Regulation of angiogenesis and cancer cell proliferation by human vault RNA1-2.

Noncoding RNAs play pivotal roles in tumorigenesis and cancer progression. Recent evidence has identified vault RNAs (vtRNAs) as critical regulators of cellular homeostasis. The human genome encodes four vtRNA paralogs, which are differentially expressed in cancer tissues and contribute to tumor development. The best studied vtRNA1-1 is involved in regulating apoptosis resistance, autophagy, lysosomal biogenesis, and drug resistance. Here, we present the first comprehensive characterization of vtRNA1-2 using a knockout hepatocellular carcinoma (HCC) cell line.
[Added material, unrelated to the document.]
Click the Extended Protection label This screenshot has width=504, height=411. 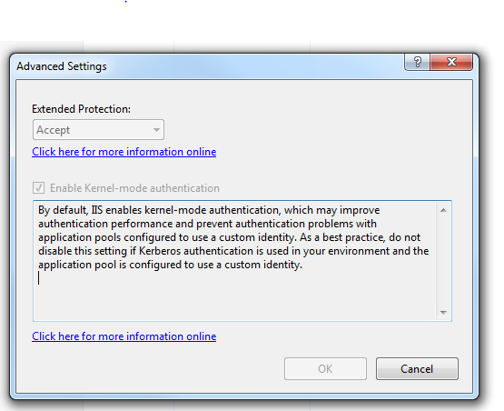81,109
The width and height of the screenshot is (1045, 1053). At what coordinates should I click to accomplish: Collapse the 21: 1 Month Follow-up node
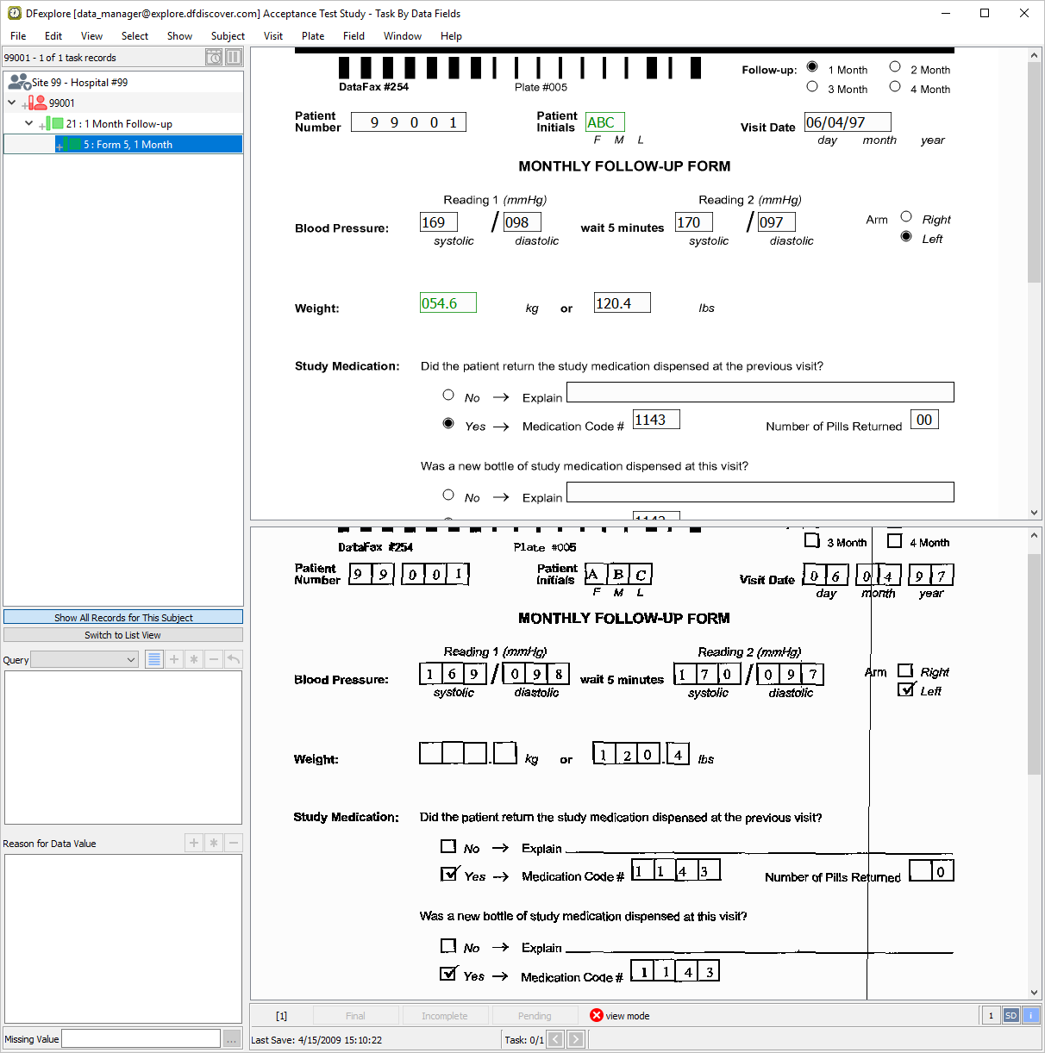point(29,123)
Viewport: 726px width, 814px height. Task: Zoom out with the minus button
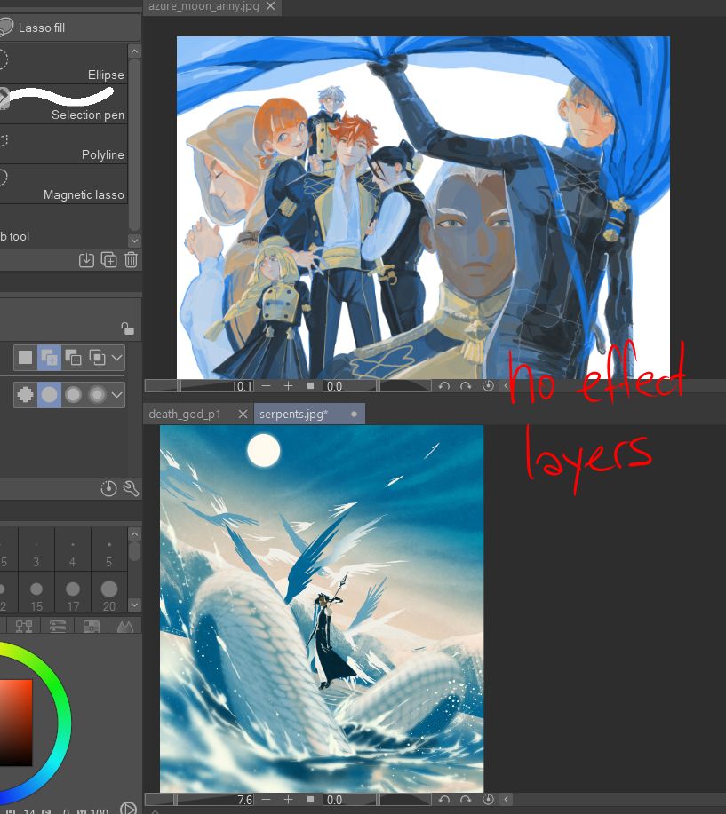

Loss of vtRNA1-2 impaired cancer cell viability and proliferation by modulating mitogen-activated protein kinase signaling. Additionally, vtRNA1-2-deficient cells exhibited reduced motility and a decreased invasive potential. Unlike vtRNA1-1, vtRNA1-2 did not influence autophagy or lysosomal activity. Instead, vtRNA1-2 is implicated in the regulation of angiogenesis, a key process in tumor progression. VTRNA1-2-promoter hypomethylation is correlated with chromatin accessibility in liver cancer samples and we uncovered an association between promoter methylation and key patient clinical conditions as registered in the TCGA metadata. These findings highlight a distinct oncogenic role for vtRNA1-2 in HCC and suggest that it may serve as a potential therapeutic target. Our study underscores the functional divergence among vtRNA paralogs, supporting the concept that each exerts unique biological effects rather than acting as redundant molecular entities.